4.3. Special Meetings. Special meetings of the Members may be called by the Managers or by the holders of not less than twenty-five percent (25%) of all Units. Business transacted at all special meetings shall be confined to the purposes stated in the notice.

4.4. Notice. Written or printed notice stating the place, day and hour of the meeting and, in the case of special meetings, the purpose or purposes for which the meeting is called, shall be delivered not less than ten (10) nor more than sixty (60) days before the date of the meeting, either personally or by mail, by or at the direction of the Managers or Person calling the meeting, to each Member of record entitled to vote at such meeting. If mailed, such notice shall be deemed to be delivered when deposited in the United States mail addressed to the Member’s address as it appears on the transfer records of the Company, with postage prepaid.

4.5. Quorum.
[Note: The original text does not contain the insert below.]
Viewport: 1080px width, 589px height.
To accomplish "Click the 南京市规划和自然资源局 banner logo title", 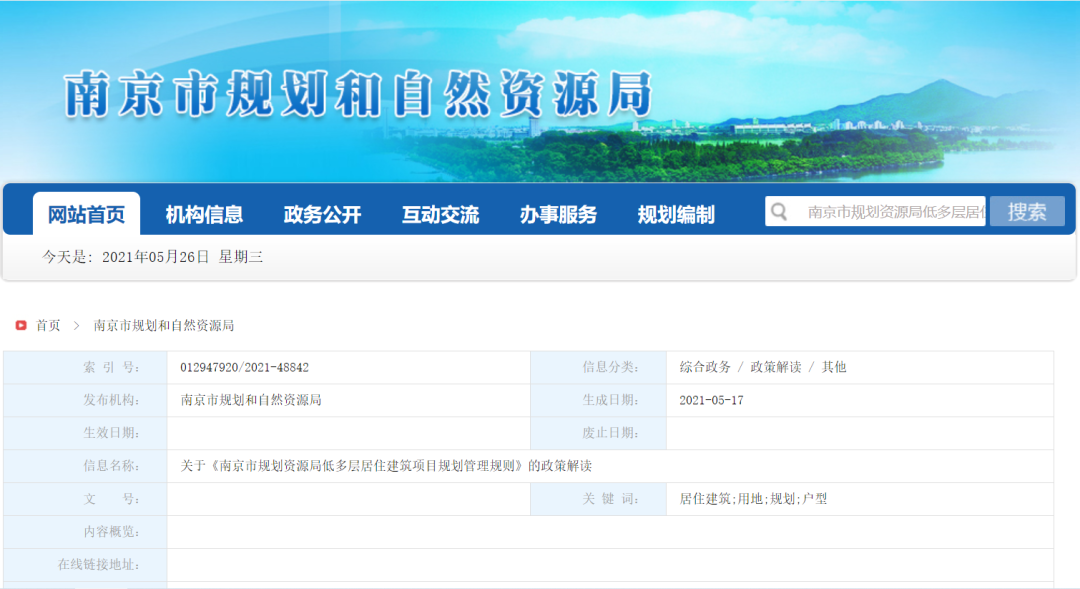I will (x=358, y=96).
A Majority in Interest of the Members shall constitute a quorum at all meetings of the Members, except as otherwise provided by law or the Articles. Once a quorum is present at the meeting of the Members, the subsequent withdrawal from the meeting of any Member prior to adjournment or the refusal of any Member to vote shall not affect the presence of a quorum at the meeting. If, however, such quorum shall not be present at any meeting of the Members, the Members entitled to vote at such meeting shall have the power to adjourn the meeting from time to time, without notice other than announcement at the meeting, until the holders of the requisite amount of Units shall be present or represented. At any meeting of the Members at which a quorum is present, the vote of a Majority in Interest of the Members shall be the act of the Members, unless the vote of a greater number is required by law, the Articles or these Regulations.

4.6. Voting on Most Matters. For purposes of voting on matters other than the election of Managers or a matter for which the affirmative vote of the holders of a specified portion of the Units entitled to vote is required by the Act, at any meeting of the Members at which a quorum is present, the act of Members shall be the affirmative vote of a Majority in Interest of the Members.
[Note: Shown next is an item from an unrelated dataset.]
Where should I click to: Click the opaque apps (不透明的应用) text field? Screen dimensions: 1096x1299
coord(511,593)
4.7. Voting in the Election of Managers. Managers shall be elected at any meeting of the Members at which a quorum is present by the vote of a Majority in Interest of the Members.

4.8. List of Members Entitled to Vote. The Managers shall make, at least ten (10) days before each meeting of Members, a complete list of the Members entitled to vote at such meeting, or any adjournment of such meeting, arranged in alphabetical order, with the address of and the Units held by each, which list, for a period of ten (10) days prior to such meeting, shall be kept on file at the registered office of the Company and shall be subject to inspection by any Member at any time during usual business hours. Such list shall also be produced and kept open at the time and place of the meeting and shall be subject to inspection of any Member during the whole time of the meeting. However, failure to comply with the requirements of this Section 4.8 shall not affect the validity of any action taken at such meeting.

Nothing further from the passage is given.